**TRECHO SELECIONADO**
((
Argentinos dizem que bebida produzida em Trevelin, na Patagônia, é a mais ao sul do planeta. Programa do governo chileno, porém, rebate

Vinícius Mendes
Especial para o Jornal Opção

Para além das muitas discordâncias entre chilenos e argentinos nos últimos anos, que tiveram um auge durante a Guerra das Malvinas, em 1982, mas que também envolvem debates sobre limites fronteiriços e até problemas de xenofobia, outra discussão recente tem servido para expressar as diferenças entre os dois países: a produção do vinho mais ao sul (austral) do mundo.

Na Argentina, há ainda um intenso debate interno pela região localizada mais ao sul do planeta dentro do país, considerando que a briga com o Chile já foi superada. Alguns cultivadores argentinos dizem que são as áreas próximas ao rio Nant y Fall, onde fica o Valle Hermoso, próximo à cidade de Trevelin, a quase 2 mil quilômetros da capital Buenos Aires, que produzem os vinhos mais austrais.
))
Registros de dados
((
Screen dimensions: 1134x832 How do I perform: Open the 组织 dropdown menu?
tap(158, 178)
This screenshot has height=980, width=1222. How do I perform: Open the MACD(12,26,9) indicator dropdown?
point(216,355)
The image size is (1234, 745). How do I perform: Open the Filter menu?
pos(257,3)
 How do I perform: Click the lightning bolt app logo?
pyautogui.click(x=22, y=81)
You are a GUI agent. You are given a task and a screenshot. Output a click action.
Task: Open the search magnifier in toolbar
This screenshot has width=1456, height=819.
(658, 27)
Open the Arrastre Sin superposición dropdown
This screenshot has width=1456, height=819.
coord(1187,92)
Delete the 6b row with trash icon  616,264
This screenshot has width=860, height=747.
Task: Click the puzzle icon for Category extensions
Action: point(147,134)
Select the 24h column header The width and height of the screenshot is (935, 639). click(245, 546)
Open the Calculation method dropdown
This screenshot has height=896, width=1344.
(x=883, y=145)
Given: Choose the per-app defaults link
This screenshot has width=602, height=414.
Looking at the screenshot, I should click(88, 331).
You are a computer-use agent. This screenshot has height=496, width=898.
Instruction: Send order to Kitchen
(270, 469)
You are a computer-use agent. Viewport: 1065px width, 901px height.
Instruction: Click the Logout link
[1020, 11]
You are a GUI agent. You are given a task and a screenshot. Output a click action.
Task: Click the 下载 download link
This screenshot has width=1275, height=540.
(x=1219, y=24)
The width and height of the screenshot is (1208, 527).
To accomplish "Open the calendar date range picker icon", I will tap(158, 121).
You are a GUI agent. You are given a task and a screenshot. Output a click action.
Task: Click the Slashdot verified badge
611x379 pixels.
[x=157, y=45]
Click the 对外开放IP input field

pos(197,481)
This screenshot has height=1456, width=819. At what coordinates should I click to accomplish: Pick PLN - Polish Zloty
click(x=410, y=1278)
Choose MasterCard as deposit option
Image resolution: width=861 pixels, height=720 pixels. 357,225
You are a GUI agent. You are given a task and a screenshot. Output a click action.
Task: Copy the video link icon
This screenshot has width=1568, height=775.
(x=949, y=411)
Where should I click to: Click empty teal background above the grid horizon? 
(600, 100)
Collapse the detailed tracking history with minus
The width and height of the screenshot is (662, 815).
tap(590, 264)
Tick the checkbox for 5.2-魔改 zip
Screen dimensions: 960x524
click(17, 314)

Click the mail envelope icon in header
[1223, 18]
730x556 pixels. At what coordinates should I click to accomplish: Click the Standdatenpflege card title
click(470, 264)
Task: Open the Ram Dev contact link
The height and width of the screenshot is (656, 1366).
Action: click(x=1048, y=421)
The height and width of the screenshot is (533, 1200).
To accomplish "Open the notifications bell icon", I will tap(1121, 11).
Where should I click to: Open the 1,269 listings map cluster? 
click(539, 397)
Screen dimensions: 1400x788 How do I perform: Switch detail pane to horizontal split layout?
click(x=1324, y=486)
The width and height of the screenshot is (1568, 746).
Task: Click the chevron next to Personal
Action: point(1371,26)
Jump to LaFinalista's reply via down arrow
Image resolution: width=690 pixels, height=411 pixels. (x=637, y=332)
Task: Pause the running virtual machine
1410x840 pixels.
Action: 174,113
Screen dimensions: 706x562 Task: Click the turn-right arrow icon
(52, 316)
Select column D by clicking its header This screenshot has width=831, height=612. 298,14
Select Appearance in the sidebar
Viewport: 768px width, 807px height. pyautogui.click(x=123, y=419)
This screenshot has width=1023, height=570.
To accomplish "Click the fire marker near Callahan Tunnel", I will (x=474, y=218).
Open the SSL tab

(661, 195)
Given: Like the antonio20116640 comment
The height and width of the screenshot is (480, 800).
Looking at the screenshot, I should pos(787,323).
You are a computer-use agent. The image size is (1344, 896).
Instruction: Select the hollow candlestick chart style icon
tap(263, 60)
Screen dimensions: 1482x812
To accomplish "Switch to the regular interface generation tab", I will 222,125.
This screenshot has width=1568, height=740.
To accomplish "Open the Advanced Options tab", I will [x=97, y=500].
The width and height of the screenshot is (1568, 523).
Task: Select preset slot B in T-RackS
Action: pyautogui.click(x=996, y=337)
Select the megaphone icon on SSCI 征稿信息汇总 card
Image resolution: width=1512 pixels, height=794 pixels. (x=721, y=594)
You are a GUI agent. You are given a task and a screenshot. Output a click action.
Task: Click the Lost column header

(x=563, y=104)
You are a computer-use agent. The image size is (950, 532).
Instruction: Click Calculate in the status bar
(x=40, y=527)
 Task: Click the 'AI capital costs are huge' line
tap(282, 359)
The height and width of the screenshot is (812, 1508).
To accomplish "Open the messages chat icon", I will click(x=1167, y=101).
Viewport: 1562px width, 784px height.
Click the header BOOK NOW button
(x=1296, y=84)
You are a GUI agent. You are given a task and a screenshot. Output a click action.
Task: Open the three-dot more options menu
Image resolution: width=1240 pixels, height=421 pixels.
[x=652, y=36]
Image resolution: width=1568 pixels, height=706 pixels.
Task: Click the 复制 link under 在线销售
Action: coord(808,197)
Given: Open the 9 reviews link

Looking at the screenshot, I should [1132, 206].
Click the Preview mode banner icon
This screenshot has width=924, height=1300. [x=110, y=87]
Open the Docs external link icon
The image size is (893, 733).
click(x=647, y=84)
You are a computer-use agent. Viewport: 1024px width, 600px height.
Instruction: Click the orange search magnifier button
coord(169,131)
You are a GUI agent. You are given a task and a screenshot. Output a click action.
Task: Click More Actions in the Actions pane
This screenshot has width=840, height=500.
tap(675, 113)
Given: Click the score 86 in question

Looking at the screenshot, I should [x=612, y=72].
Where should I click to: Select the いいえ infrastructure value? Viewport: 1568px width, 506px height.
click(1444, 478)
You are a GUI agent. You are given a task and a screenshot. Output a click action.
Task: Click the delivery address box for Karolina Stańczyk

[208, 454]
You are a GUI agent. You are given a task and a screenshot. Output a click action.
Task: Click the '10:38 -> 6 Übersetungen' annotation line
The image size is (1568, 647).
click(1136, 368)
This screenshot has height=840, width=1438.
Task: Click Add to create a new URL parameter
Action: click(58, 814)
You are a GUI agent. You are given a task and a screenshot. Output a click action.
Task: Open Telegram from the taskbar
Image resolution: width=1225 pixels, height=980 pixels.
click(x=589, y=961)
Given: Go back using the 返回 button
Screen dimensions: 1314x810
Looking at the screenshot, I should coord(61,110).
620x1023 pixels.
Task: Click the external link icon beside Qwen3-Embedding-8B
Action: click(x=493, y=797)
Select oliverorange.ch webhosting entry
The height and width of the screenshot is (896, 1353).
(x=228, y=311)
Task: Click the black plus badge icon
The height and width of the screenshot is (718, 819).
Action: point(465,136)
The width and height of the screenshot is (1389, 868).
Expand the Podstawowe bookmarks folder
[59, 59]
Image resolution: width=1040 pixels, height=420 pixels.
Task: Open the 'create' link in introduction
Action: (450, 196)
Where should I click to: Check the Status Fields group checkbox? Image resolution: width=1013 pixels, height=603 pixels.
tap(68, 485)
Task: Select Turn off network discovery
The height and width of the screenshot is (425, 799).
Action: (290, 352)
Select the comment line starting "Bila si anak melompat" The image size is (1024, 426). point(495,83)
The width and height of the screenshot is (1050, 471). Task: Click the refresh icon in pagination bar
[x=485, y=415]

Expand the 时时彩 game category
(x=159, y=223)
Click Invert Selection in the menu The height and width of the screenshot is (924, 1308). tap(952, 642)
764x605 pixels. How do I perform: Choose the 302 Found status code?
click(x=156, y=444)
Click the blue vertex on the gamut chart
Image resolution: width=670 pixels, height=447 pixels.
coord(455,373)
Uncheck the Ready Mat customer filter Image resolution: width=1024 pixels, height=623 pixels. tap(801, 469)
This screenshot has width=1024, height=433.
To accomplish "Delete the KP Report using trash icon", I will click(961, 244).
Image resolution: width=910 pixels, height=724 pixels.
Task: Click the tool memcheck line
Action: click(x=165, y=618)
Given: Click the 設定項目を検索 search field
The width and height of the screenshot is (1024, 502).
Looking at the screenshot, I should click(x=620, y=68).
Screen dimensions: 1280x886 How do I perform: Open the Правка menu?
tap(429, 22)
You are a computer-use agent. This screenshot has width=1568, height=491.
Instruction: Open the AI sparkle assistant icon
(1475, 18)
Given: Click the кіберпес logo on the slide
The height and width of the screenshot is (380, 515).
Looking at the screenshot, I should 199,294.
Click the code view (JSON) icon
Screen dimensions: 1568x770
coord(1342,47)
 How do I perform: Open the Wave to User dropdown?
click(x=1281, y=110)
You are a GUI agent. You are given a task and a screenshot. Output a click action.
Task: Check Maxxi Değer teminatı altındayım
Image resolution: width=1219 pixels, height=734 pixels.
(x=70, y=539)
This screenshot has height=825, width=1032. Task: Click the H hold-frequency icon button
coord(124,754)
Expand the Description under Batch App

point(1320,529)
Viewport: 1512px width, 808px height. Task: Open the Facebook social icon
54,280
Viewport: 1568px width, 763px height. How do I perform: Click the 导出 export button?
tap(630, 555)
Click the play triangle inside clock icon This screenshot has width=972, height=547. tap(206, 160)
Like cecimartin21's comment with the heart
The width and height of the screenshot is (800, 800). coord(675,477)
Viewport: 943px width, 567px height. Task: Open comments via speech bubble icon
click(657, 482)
))
**TAREFAS PROPOSTAS**
**1)** Nas linhas de dados, reescreva o trecho que começa na linha com "The width and height of the screenshot is (1050, 471)." e termina na linha com "Click Invert Selection", trocando "refresh icon" por "reload icon" e mantendo todo o resto inalterado.
**2)** Retome a reportagem sobre o vinho mais ao sul do mundo a partir do ponto em que ela termina.
As linhas de dados não têm qualquer relação com a reportagem sobre o vinho mais ao sul do mundo.

**RESPOSTAS POR TAREFA**
**1)**
The width and height of the screenshot is (1050, 471). Task: Click the reload icon in pagination bar
[x=485, y=415]

Expand the 时时彩 game category
(x=159, y=223)
Click Invert Selection in the menu The height and width of the screenshot is (924, 1308). tap(952, 642)

**2)**
Outros cultivadores indicam que é a cidade de Trelew, na mesma linha horizontal de Trevelin, mas do outro lado do território do país, próximo ao Oceano Atlântico, a responsável pela bebida mais sulista do mundo. Tanto numa como na outra, a produção de vinhos foi incrementada por um programa do Instituto Nacional de Tecnologia Agropecuária (Inta) do governo da Argentina, que financiou o cultivo das uvas na província de Chubut, na região patagônica.

O programa do Inta teve início há 14 anos com a tentativa de produzir vinhos de uva pinot noir. No entanto, tipos mais comuns da fruta, como a famosa cabernet sauvignon, também foram cultivadas nas cidades de Trevelin  e Trelew. “O objetivo é que o cultivo de videiras se complemente com a produção dos vinhos da região. Não recomendamos que se cultive para vender as uvas às lojas, mas para que os produtores se sintam à vontade para elaborar seus próprios vinhos”, disse a coordenadora do projeto, Belén Pugh, ao jornal argentino Mercurio.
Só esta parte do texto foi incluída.